The idea of the ‘perfect view’ is questioned through the ambiguity of the images on display and the disruption of the viewer’s position before these images. Views are obscured by objects that stand in front of them; they are doubled by their reproduction in other parts of the exhibition. There is a shift between media and materials; a photographic collage of a rock crystal in one place becomes the presence of an actual rock in another which then becomes abstracted as a diamond form elsewhere. Landscape is reduced to its mineral presence, its raw materials and at the same time it is reproduced as symbolic representation.
Curran’s use of a range of materials is an important recurrent theme in the exhibition; for example a photograph becomes a tapestry moving from surface image to material object in the process. Hand woven oriental rugs function as plinths for small islands of perfectly fabricated trees and mock palm trees made from glass stacks and feathers spring up throughout the space. Objects and images are hung, stacked, lean against walls and lie on the floor, they are photographed, painted, sewn and assembled in relations of interdependence and value. As viewers we are asked to look, and to look again, to move around the objects displayed, to alter our position and our perspective.
Waiting for the Perfect View, exhibition at Touchstones, Rochdale Art Gallery, Greater Manchester.
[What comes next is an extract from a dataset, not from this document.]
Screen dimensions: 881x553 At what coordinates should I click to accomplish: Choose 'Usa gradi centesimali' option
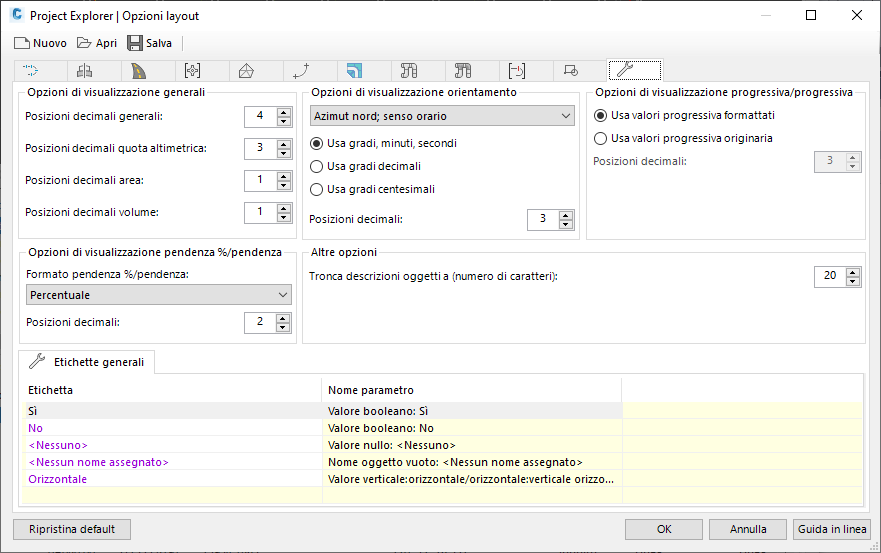tap(317, 189)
This solo show opens with a PV on Friday 14th December 6-8pm and runs until 9th March.
W.J.T.Mitchell, Landscape and Power
MPhil/PhD Upgrade Presentation, The Slade School of Fine Art, 14th December.
“Ecologies of the Object: Technology, Power and the Corruption of Nature”
This presentation will explore landscape as site (material) and landscape as sight (representation) and will consider whether landscape as subject can hold critical significance for contemporary art practices in examining the relationship between nature, power and technology in the present period of late-capitalism.